### Supplied data
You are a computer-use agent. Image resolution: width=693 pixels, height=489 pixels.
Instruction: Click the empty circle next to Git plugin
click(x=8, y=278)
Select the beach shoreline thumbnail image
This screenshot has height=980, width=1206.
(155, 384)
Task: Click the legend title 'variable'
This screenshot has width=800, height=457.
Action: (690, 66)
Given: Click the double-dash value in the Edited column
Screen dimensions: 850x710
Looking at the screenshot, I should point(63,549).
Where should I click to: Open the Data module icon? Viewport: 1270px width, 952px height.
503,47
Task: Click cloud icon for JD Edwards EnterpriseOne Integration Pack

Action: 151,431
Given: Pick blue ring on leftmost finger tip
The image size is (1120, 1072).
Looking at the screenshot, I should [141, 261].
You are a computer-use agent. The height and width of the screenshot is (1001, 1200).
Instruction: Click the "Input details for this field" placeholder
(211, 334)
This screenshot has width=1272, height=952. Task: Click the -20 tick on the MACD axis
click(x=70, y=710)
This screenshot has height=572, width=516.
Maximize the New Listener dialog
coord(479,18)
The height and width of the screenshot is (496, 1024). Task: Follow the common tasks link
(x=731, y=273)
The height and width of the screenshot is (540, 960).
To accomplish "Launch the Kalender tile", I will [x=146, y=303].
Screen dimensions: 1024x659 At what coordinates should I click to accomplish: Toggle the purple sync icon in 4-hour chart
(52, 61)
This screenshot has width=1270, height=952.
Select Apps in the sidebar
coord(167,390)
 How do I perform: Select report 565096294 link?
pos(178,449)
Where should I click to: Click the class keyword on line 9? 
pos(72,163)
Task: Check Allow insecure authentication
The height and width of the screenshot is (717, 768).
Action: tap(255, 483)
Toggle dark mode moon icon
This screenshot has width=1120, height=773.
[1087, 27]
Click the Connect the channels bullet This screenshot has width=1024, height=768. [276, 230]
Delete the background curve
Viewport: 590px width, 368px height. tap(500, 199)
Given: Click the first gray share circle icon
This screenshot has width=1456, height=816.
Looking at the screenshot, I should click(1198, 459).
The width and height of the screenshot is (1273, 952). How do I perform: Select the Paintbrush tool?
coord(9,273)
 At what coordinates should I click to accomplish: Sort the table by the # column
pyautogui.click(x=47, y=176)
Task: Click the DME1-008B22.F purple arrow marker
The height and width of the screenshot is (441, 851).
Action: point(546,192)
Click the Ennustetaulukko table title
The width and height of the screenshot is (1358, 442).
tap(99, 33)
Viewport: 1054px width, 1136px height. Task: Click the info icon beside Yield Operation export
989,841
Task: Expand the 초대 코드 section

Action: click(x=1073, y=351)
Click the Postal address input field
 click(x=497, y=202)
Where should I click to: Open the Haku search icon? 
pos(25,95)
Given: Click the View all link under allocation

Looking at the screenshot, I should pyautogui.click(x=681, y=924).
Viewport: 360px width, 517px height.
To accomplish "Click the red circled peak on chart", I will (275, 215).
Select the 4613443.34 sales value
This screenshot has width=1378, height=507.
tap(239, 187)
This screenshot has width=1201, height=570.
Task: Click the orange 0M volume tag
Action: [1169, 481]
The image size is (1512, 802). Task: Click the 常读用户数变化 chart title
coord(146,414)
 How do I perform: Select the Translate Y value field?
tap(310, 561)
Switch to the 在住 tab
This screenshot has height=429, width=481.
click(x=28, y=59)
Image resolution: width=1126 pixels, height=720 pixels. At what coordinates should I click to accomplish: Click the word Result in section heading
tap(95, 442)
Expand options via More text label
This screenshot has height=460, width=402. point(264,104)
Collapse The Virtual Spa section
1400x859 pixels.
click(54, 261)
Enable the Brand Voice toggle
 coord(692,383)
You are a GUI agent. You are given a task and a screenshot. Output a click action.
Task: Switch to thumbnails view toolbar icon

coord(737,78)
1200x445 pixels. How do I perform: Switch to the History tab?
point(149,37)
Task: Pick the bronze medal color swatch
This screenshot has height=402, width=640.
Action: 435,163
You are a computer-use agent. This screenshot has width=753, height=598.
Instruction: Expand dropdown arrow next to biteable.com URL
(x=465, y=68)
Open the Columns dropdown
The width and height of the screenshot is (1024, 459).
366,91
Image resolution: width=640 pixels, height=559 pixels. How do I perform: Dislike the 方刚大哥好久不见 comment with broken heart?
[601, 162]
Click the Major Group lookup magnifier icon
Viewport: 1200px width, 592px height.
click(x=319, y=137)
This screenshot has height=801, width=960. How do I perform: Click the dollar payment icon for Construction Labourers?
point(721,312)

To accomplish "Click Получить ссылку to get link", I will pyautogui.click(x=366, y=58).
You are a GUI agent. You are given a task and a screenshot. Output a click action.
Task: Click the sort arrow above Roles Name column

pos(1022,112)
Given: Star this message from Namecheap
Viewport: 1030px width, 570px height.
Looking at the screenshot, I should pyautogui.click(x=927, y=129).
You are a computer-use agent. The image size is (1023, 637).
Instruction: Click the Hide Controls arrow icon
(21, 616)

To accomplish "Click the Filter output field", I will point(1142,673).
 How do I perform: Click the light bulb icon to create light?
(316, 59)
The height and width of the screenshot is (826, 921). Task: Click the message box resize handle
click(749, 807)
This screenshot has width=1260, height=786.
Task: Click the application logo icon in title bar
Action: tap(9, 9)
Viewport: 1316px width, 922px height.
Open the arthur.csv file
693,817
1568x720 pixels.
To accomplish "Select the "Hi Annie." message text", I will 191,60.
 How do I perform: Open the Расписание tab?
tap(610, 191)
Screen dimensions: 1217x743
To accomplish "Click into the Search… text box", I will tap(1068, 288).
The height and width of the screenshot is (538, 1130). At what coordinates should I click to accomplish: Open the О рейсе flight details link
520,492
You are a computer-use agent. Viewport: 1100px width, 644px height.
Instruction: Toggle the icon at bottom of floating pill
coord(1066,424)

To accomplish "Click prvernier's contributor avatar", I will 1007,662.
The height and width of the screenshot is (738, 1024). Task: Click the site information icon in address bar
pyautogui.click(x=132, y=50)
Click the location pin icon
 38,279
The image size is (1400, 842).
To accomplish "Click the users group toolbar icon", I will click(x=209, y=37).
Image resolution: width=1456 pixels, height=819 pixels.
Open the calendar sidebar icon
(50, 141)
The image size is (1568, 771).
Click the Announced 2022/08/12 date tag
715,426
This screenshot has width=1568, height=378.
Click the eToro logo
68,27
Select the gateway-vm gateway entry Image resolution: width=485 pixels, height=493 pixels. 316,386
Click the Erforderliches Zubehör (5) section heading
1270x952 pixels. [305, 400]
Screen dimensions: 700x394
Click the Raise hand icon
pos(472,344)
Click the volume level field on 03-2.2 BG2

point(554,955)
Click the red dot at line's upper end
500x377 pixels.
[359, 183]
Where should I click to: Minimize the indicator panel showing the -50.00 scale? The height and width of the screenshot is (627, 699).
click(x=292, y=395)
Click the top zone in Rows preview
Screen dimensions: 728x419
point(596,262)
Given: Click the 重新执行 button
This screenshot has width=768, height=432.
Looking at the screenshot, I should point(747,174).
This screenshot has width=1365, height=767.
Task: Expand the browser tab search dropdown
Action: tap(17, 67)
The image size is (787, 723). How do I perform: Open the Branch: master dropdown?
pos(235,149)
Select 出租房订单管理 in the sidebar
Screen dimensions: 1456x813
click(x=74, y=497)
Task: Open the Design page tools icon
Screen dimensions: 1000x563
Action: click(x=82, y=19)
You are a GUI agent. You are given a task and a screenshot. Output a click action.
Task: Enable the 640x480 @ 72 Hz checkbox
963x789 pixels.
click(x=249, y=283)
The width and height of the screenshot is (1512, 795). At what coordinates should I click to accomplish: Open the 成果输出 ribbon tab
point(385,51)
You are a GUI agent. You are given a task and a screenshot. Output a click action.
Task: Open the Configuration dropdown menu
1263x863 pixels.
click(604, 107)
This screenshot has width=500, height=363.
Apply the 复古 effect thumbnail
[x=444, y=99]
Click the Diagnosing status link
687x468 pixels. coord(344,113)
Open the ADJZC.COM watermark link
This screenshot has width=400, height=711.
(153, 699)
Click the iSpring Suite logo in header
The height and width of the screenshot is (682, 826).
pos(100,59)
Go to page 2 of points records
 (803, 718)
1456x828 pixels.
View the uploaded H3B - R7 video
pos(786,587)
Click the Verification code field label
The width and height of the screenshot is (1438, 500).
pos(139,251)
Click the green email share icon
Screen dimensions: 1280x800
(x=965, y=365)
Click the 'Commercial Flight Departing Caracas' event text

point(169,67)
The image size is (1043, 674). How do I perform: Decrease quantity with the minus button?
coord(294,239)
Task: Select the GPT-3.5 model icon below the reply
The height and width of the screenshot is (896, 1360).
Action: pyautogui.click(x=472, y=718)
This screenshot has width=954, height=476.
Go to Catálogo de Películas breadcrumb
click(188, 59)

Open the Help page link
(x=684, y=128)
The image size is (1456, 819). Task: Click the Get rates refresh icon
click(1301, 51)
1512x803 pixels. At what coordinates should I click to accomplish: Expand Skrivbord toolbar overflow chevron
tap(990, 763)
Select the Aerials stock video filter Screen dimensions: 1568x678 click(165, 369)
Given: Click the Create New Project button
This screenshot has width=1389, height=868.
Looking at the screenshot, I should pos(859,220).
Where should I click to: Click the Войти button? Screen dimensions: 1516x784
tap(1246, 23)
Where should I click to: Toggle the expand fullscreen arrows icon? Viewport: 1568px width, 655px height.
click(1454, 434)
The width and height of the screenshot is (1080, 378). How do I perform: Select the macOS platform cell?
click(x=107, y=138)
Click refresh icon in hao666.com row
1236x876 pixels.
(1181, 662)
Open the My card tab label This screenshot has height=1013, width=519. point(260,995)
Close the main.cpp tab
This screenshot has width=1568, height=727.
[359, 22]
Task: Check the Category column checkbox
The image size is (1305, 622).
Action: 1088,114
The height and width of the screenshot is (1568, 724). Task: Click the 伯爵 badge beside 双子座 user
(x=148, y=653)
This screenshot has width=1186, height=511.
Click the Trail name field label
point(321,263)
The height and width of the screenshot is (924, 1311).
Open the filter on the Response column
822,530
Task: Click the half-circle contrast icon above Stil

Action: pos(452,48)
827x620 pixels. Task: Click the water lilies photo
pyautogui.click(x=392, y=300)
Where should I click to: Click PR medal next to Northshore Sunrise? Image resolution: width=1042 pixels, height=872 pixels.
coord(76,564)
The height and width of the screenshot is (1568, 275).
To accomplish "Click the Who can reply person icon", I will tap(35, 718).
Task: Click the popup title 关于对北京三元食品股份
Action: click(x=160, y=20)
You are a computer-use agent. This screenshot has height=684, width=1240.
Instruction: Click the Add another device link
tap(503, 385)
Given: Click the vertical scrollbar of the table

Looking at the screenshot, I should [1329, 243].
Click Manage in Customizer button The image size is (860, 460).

### Exercise instructions
Copy out the data from the line with "Select the Aerials" to the line with "Looking at the screenshot, I should pos(859,220).", reproducing each line character for character.

### Exercise answer
Select the Aerials stock video filter Screen dimensions: 1568x678 click(165, 369)
Given: Click the Create New Project button
This screenshot has width=1389, height=868.
Looking at the screenshot, I should pos(859,220).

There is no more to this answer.